Sayed-Khaiyum’s FijiFirst party government applied the Constitution as it suited them.

It never set up the Accountability and Transparency Commission that the Constitution required (s.121) It never set up a Ministerial Code of Conduct as the Constitution required (s.149).

It never set up a Freedom of Information Act as the Constitution required (s.150). This was, after all, his own government’s constitution.

His government treated Parliament — the elected representatives of Fiji’s people — with contempt. Almost all of its laws were passed under urgency (Standing Order 51).

Typically, parliamentarians got two days’ notice of what new laws the government was proposing, sometimes less.
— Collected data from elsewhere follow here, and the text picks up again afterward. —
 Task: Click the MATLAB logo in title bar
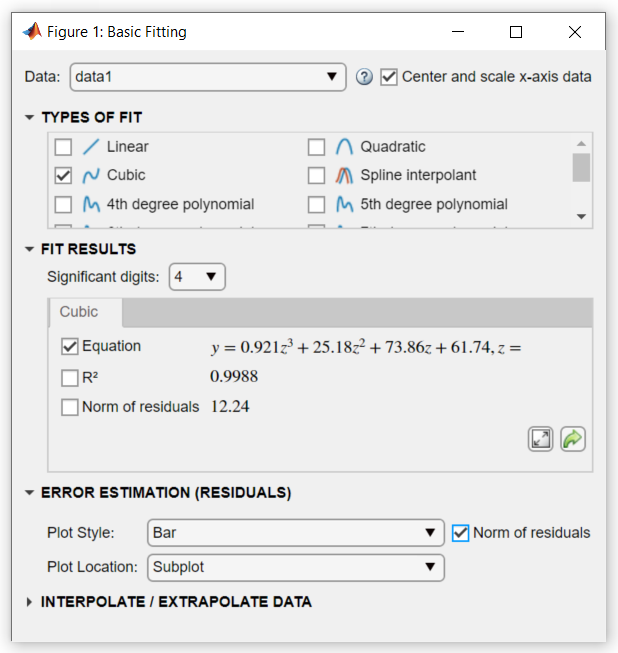pos(32,32)
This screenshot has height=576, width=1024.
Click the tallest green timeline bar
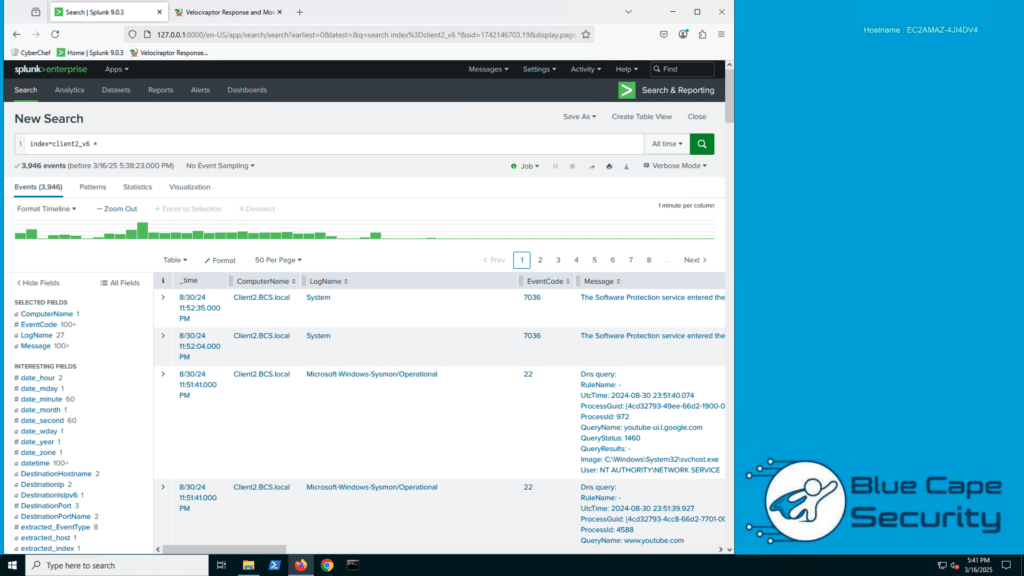coord(143,231)
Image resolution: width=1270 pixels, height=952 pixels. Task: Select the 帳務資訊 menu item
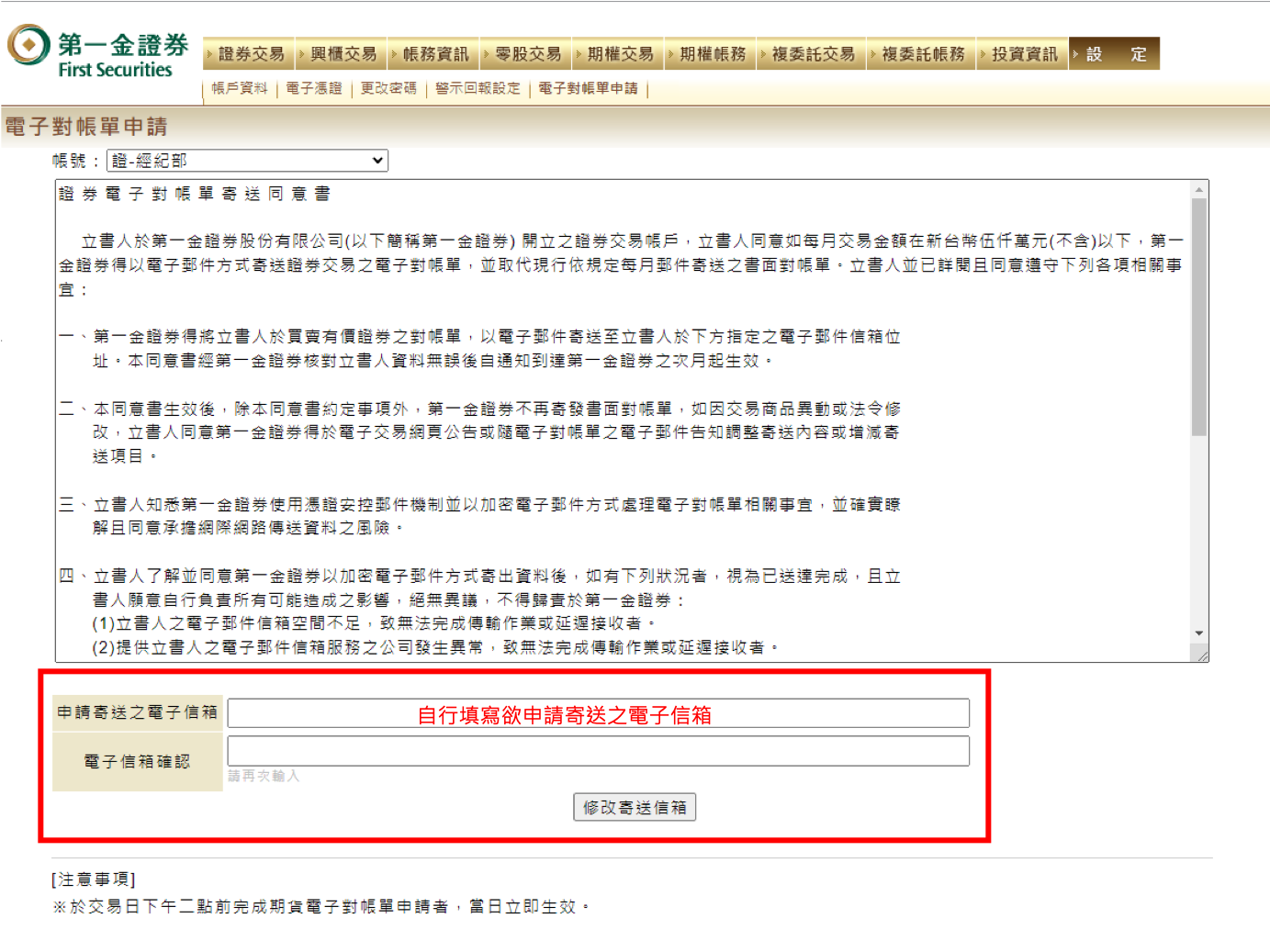tap(434, 54)
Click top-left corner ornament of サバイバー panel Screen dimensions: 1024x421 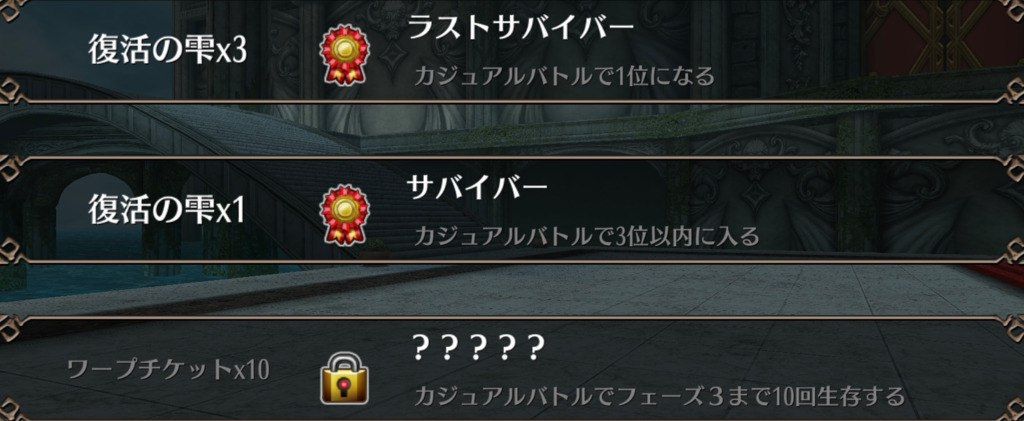click(13, 171)
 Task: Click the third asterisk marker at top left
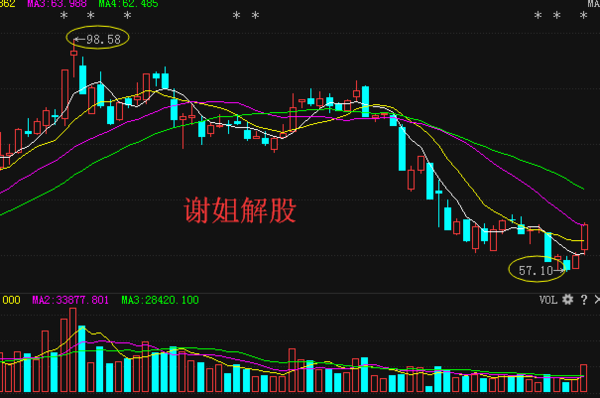coord(127,16)
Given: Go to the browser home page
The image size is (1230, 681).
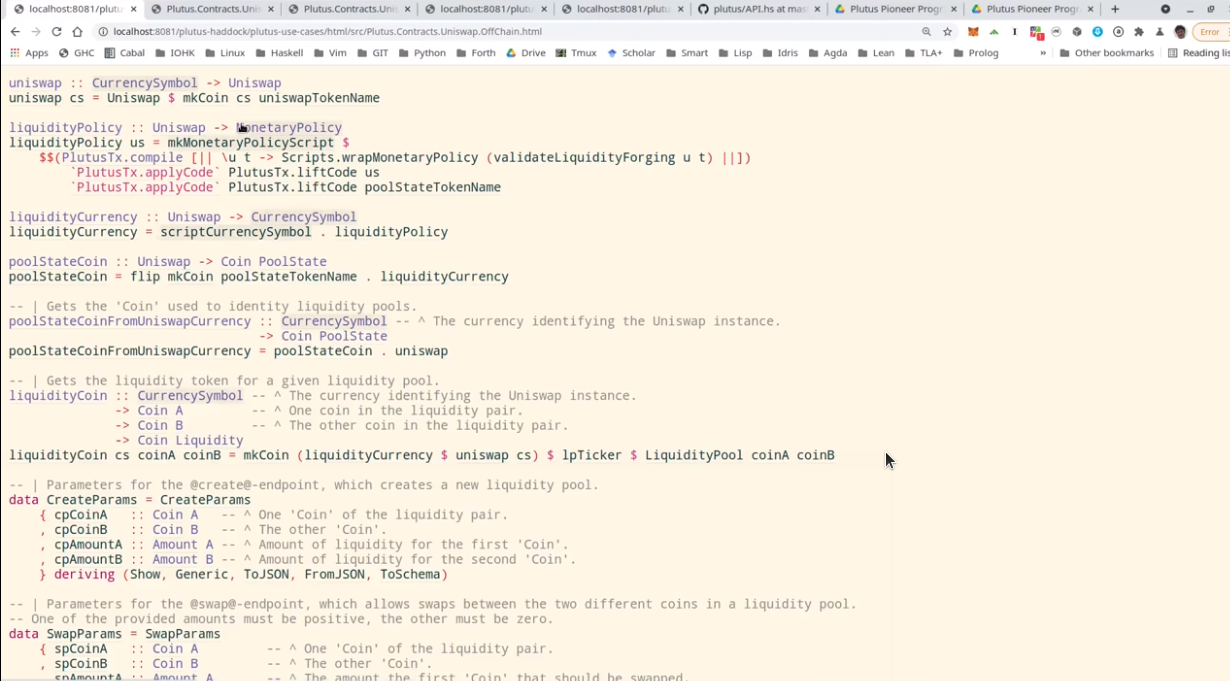Looking at the screenshot, I should coord(77,32).
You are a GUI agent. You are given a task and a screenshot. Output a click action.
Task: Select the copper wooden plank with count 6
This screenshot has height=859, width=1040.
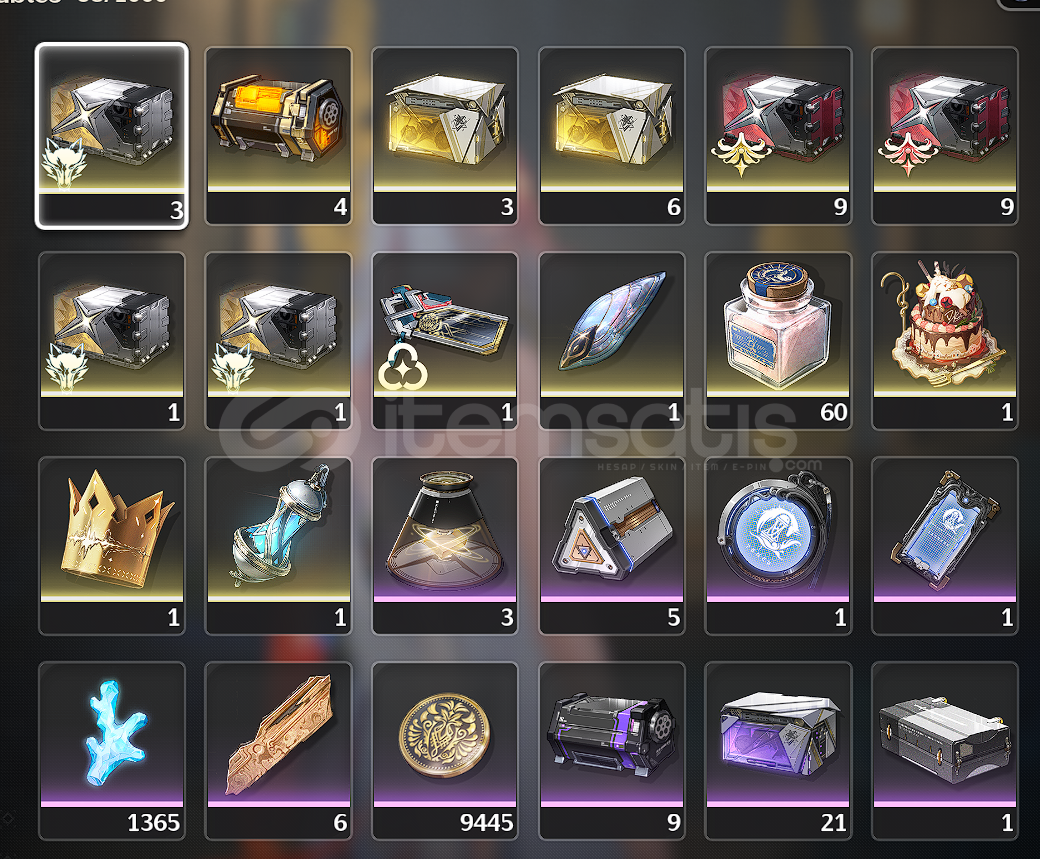coord(278,751)
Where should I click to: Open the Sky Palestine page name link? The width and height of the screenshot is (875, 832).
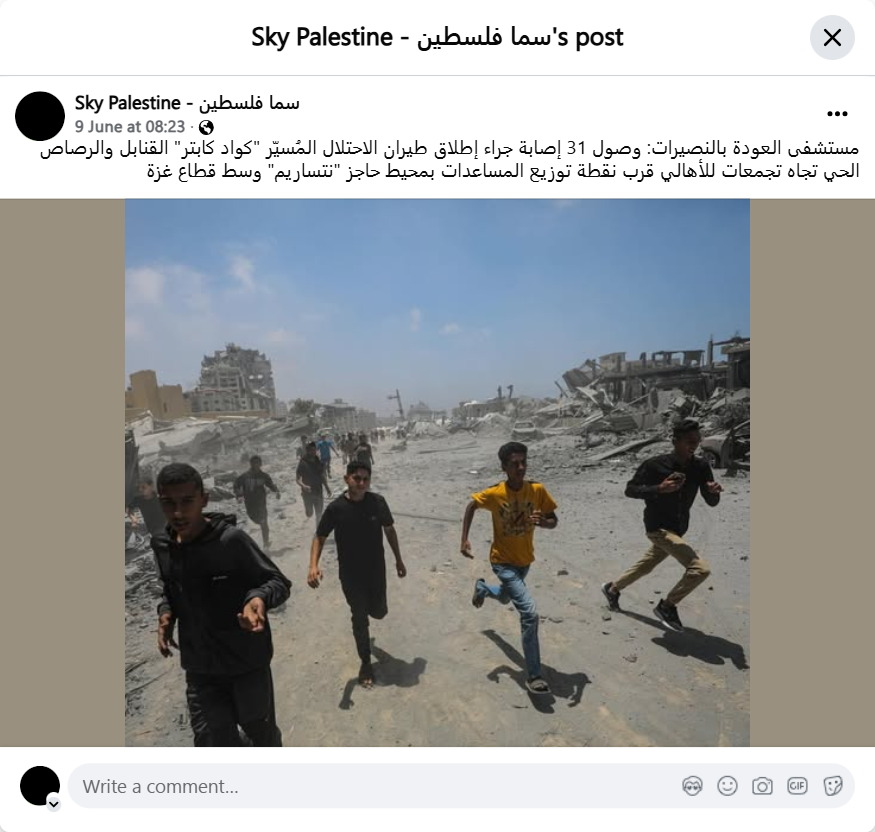pos(187,103)
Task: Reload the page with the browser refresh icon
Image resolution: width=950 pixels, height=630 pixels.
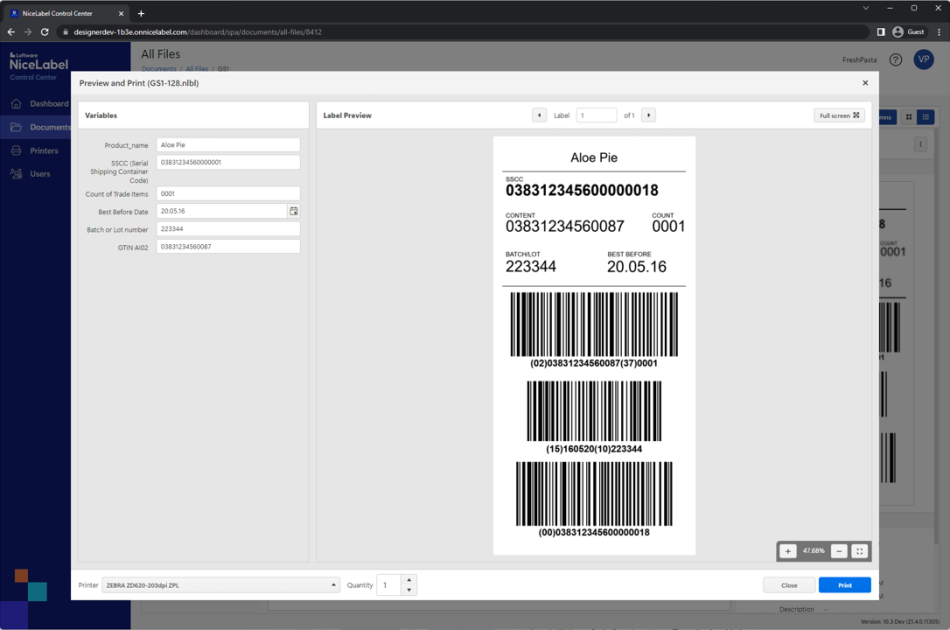Action: [x=43, y=31]
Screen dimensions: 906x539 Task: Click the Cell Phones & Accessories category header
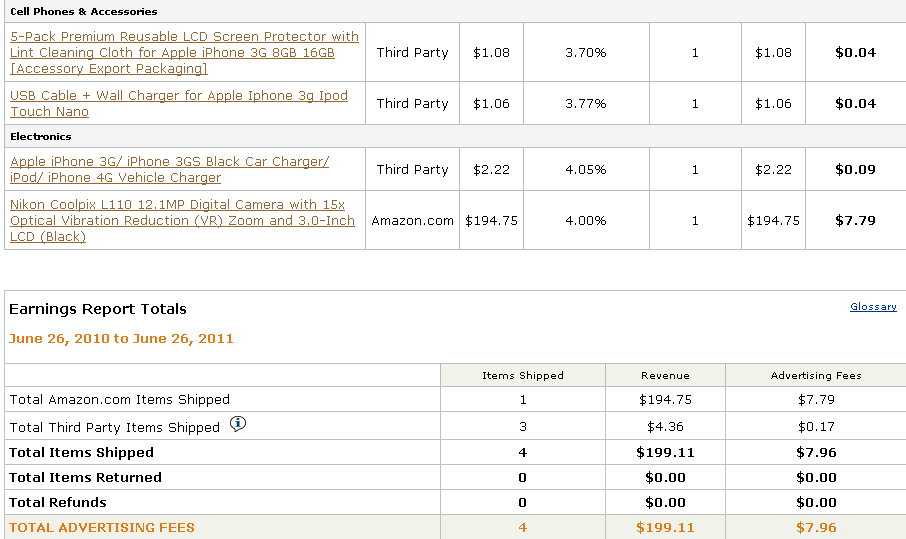pos(83,11)
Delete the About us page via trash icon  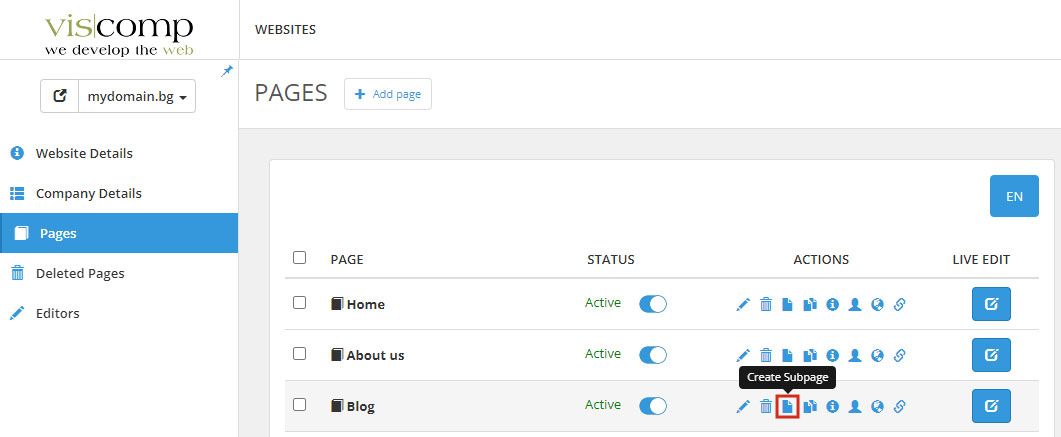coord(766,355)
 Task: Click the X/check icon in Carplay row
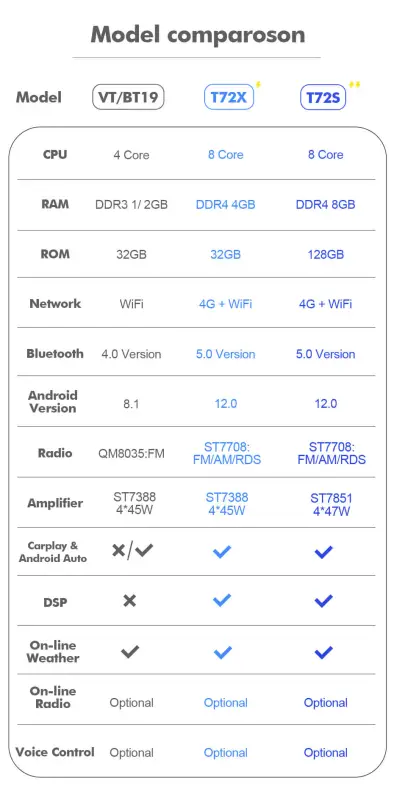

That meant no one had time to review the laws
or consult the people on them.

The FFP government treated the people’s laws as its own property. Sayed-Khaiyum complains about board members being removed and public service appointment rules not being followed. He says nothing about the numerous arbitrary terminations of many public servants under the FijiFirst party government, including the Solicitor-General and the Government Statistician.

It was no less than the Fiji Law Society president who this week described rule of law under the FijiFirst government as “sometimes hanging by a thread”.

Against this background, not many lawyers are prepared to listen to Sayed-Khaiyum lecture us on the law.

If you’ve got a problem, go to court

The “separation of powers” doctrine is also clear that if you have a problem with the lawfulness of any government action, the courts are there to solve that problem. It is the
courts who decide if anyone has breached the Constitution. It is not the secretary of the opposition political party.

So, if Sayed-Khaiyum has a complaint that the law has been broken, he should do what the rest of us do — take it to court. That is what he frequently told the Opposition to do when it complained about what his government did.

Sayed-Khaiyum has a little more time on his hands now. He is a qualified lawyer with a practising certificate. So — get on with it. Bring your complaints to court, because
that is where they belong. Should Sayed-Khaiyum really be lecturing us about the law?

Finally, Sayed-Khaiyum has still not explained to anyone how, in the space of three days in January, he got himself kicked out of Parliament by accepting a position on the Constitutional Offices Commission — and then had to resign from the Constitutional Offices Commission when asked how he could continue as general secretary of the Fiji First Party.

Should we really be taking legal advice from him?

Richard Naidu is a Suva lawyer and a columnist. The views in this article are not necessarily the views of The Fiji Times. Republished with permission.